For 2007, Hyundai introduced its second-generation Santa Fe crossover with an all-new platform and smoother styling. Starting with the 2007 model year, the Santa Fe grew in size, bringing an optional third row of seats.
Two V6 engines were available: a 2.7-liter with 185 hp and 183 lb-ft of torque or a 3.3-liter with 242 hp and 226 lb-ft. The smaller of those was offered with a five-speed manual transmission or a four-speed automatic while the 3.3-liter V6 came exclusively with a five-speed auto.
In 2010, Hyundai refreshed the Santa Fe (pictured) with two new engines. The 2.7-liter V6 was replaced by a 2.4-liter four-cylinder with 175 hp and 169 lb-ft of torque. The 3.3-liter V6 was replaced by a 3.5-liter unit with 276 hp and 248 lb-ft of torque. Both engines brought efficiency gains over the units they replaced, partly due with the fact that Hyundai switched transmissions.
Trims and packages:
Hyundai offered three trim levels: GLS, SE and Limited. The base GLS trim came with the smaller engine while the SE and Limited were offered exclusively with the more powerful V6. Each of the trim levels could be ordered with the third row when the second-generation Santa Fe debuted.

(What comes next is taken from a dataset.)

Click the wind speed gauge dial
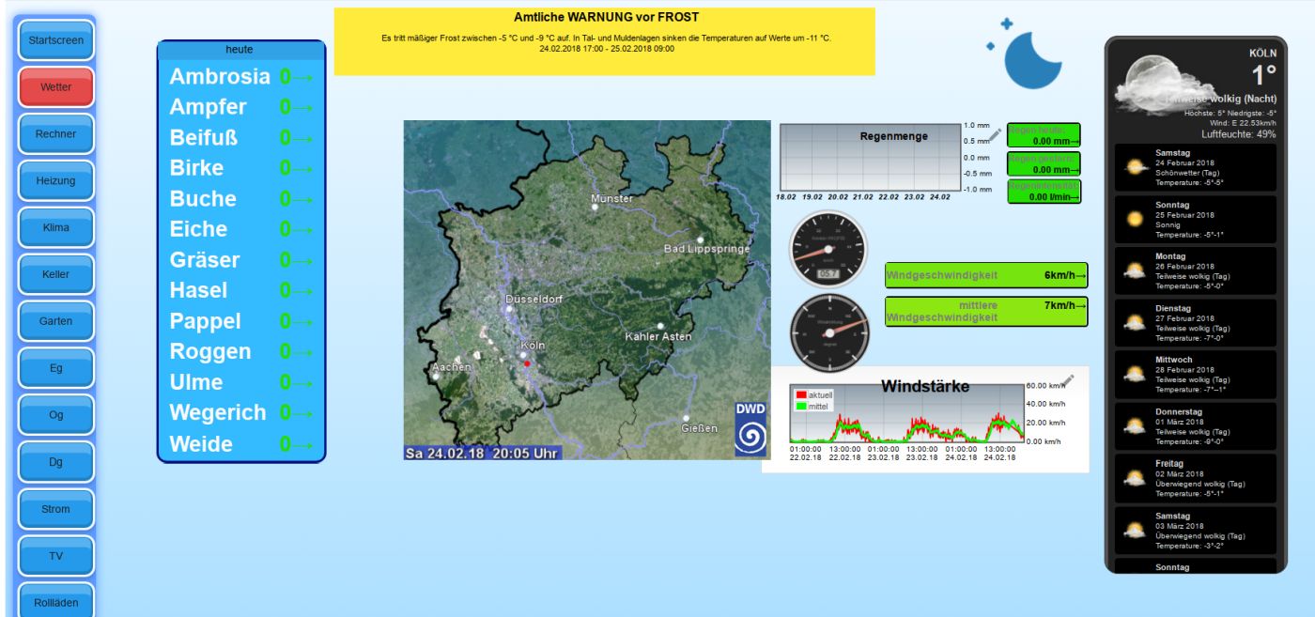The width and height of the screenshot is (1315, 617). [827, 252]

1. Affordability – Like all Hyundai products, the Santa Fe competed as much on price as it did anything else. You should be able to find early models for under $10,000 without very much difficulty.

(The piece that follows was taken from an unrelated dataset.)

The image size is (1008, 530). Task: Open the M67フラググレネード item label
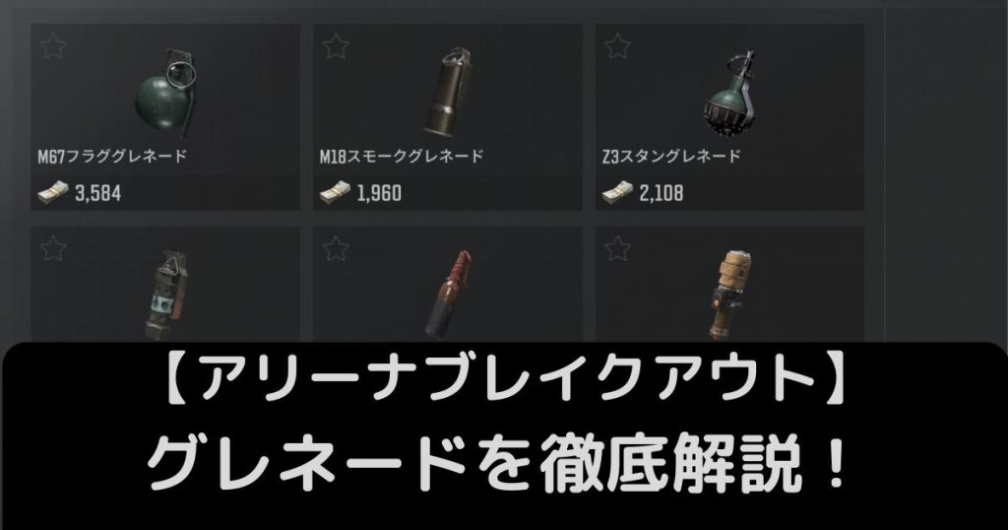point(112,157)

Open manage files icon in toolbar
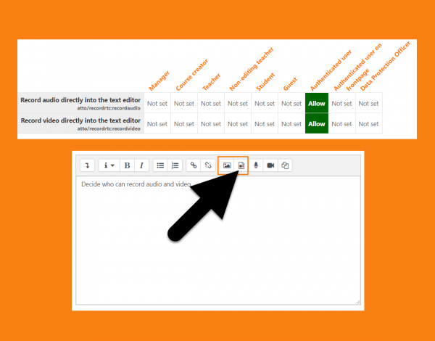tap(285, 165)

2. Practicality – With an admittedly cramped third row, you have the benefit of flexible seating capacity.
3. Warranty – Hyundai offers a five-year, 60,000 mile warranty on its vehicles and a 10-year 100,000 mile limited powertrain warranty, so you can probably find a Santa Fe that’s still covered.
1. Frequent recalls – The second-generation Santa Fe went though 10 recalls ranging from minimal issues like improper labels to a call back on front-wheel drive models with the 2.4-liter four-cylinder and automatic transmission from 2010. The automatic is prone to being damaged and that can lead to power loss.
2. The recall mentioned in the last point is specific to the 2010 model year, but owners with cars from many other years also complain that their vehicles suffer from power loss. Many owners who filed complaints with the National Highway Traffic Safety Administration (NHTSA) say their vehicles frequently stall.
3. Transmission issues – Aside from the official recall in point one, complaints filed with NHTSA frequently describe harsh shifts where the post-refresh six-speed automatic transmission is seeming to struggle in changing gears.
Before you buy:
The Santa Fe might be a tempting choice because you can probably find them at a price discount compared to other crossovers of similar size and capability.
Keep in mind that at the time of writing, government documents show almost 900 owner complaints filed about the Santa Fe.
Based on those complaints, the second-generation Santa Fe seems to suffer from several quality issues, some of which could be dangerous.
A common complaint among owners with models from the 2007 to 2009 (pre refresh) is that the gas gauge doesn’t always accurately represent how much fuel is in the tank. Hyundai generally fixed the issue under its warranty.
Stalling is a common complaint among owners with models from 2010 to 2012.
Best Bang for Your Buck:
Santa Fes sold from 2007 to 2009 fell under recalls more frequently, but the issues most owners complain about aren’t as serious. Considering how many common problems owners are reporting, it’s probably better not to buy a used second generation Santa Fe without reliable warranty protection. Santa Fes from the 2009 model year and later are either already out of warranty or will be very soon. Bear in mind that even if you buy a vehicle that is under warranty, there is no guarantee that potential issues with the car will be addressed. First, the dealership service department needs to replicate the issue and some owners say the sporadic nature of the problems they describe makes it difficult to do that.